A nickel hydroxide nanosheet having a specific surface area of 150 m ² / g or more.   The nickel hydroxide nanosheet according to claim 1, wherein the thickness is 1 to 200 nm.   The nickel hydroxide nanosheet according to claim 1 or 2, wherein the average pore diameter is 1 to 6 nm. Dropping a nickel salt aqueous solution into an alkaline aqueous solution having a pH of 12 or more to synthesize high specific surface area nickel hydroxide;
Dispersing the high specific surface area nickel hydroxide in water and hydrothermally treating;
Filtering and drying the product obtained by hydrothermal treatment,
The manufacturing method of the nickel hydroxide nanosheet containing this.   The manufacturing method of Claim 4 whose addition rate at the time of adding the aqueous solution of the said nickel salt to the said alkaline aqueous solution is 0.1-10.0 ml / min.   The manufacturing method according to claim 4 or 5, wherein the crystal structure of the high specific surface area nickel hydroxide is β-type.
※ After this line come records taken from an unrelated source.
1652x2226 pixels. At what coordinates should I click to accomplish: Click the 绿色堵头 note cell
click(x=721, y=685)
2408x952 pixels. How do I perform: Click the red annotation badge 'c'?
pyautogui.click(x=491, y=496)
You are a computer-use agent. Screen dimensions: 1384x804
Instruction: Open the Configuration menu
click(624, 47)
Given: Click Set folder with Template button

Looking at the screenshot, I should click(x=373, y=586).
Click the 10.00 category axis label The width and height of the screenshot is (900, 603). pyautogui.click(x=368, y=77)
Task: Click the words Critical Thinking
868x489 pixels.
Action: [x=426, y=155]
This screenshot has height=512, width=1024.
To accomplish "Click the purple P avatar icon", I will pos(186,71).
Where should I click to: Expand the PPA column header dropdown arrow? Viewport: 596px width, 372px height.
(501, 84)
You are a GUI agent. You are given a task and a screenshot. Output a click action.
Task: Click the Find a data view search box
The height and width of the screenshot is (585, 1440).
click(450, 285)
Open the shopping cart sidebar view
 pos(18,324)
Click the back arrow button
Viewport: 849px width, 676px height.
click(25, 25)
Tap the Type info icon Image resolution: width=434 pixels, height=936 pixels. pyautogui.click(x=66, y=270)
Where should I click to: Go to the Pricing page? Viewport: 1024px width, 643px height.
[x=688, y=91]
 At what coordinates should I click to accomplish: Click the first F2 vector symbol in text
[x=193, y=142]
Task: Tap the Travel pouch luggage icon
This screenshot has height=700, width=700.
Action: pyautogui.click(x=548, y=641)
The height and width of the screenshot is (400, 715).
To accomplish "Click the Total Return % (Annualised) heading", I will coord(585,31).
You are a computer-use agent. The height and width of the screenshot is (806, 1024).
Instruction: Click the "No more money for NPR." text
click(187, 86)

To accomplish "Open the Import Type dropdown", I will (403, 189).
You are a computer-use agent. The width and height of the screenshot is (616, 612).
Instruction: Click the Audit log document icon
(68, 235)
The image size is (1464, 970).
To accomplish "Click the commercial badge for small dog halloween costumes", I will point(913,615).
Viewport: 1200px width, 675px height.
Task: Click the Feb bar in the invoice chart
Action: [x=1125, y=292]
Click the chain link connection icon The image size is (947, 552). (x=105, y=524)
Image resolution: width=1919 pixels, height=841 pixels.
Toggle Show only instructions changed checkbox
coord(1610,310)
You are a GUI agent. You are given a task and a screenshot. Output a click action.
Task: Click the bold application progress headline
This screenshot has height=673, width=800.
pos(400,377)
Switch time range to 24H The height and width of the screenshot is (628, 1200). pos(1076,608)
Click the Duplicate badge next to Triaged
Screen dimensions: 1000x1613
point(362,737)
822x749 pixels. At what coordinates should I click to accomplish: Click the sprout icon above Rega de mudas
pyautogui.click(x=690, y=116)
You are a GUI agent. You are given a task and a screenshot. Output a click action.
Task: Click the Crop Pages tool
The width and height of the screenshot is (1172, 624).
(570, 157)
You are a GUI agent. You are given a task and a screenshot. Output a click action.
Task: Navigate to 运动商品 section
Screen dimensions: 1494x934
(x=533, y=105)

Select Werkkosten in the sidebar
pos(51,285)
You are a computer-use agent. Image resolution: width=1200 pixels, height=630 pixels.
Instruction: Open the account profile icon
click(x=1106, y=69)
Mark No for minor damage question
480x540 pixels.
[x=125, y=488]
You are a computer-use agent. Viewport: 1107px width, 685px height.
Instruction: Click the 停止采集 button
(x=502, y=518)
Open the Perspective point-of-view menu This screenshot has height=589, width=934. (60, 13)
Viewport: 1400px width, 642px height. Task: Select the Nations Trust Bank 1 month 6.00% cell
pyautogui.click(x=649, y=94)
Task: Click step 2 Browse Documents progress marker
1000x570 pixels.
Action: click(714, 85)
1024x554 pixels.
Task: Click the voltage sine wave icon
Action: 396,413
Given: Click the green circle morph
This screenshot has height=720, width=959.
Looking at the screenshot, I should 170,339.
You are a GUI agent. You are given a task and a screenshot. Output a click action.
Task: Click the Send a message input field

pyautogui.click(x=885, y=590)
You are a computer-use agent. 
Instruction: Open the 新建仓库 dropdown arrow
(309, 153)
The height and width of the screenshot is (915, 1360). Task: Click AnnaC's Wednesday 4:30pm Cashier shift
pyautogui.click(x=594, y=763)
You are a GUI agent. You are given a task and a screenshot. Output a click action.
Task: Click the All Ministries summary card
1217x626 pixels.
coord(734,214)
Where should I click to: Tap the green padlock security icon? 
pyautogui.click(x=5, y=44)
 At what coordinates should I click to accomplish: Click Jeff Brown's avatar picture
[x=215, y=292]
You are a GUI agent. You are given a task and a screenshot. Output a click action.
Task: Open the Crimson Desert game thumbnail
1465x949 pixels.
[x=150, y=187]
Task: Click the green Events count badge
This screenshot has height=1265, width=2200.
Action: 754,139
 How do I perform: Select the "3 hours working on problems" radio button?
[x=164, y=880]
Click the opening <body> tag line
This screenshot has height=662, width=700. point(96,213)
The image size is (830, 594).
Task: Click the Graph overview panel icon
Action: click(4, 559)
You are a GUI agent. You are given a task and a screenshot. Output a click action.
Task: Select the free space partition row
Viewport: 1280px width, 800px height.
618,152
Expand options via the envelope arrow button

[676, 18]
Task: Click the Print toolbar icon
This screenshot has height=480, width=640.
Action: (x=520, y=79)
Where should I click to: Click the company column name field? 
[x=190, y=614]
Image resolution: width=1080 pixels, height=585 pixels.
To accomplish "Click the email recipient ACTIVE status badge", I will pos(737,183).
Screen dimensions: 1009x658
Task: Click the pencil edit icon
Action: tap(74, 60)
The manufacturing method of any one of Claims 4-6 whose specific surface area of the said high specific surface area nickel hydroxide is 150 m < ² > / g or more.   The electrode for batteries containing the nickel hydroxide nanosheet of any one of Claims 1-3, or the nickel hydroxide nanosheet manufactured by the manufacturing method of any one of Claims 4-7.   The electrical resistor containing the nickel hydroxide nanosheet of any one of Claims 1-3, or the nickel hydroxide nanosheet manufactured by the manufacturing method of any one of Claims 4-7.   The capacitor containing the nickel hydroxide nanosheet of any one of Claims 1-3, or the nickel hydroxide nanosheet manufactured by the manufacturing method of any one of Claims 4-7.   The electroconductive paste containing the nickel hydroxide nanosheet of any one of Claims 1-3, or the nickel hydroxide nanosheet manufactured by the manufacturing method of any one of Claims 4-7.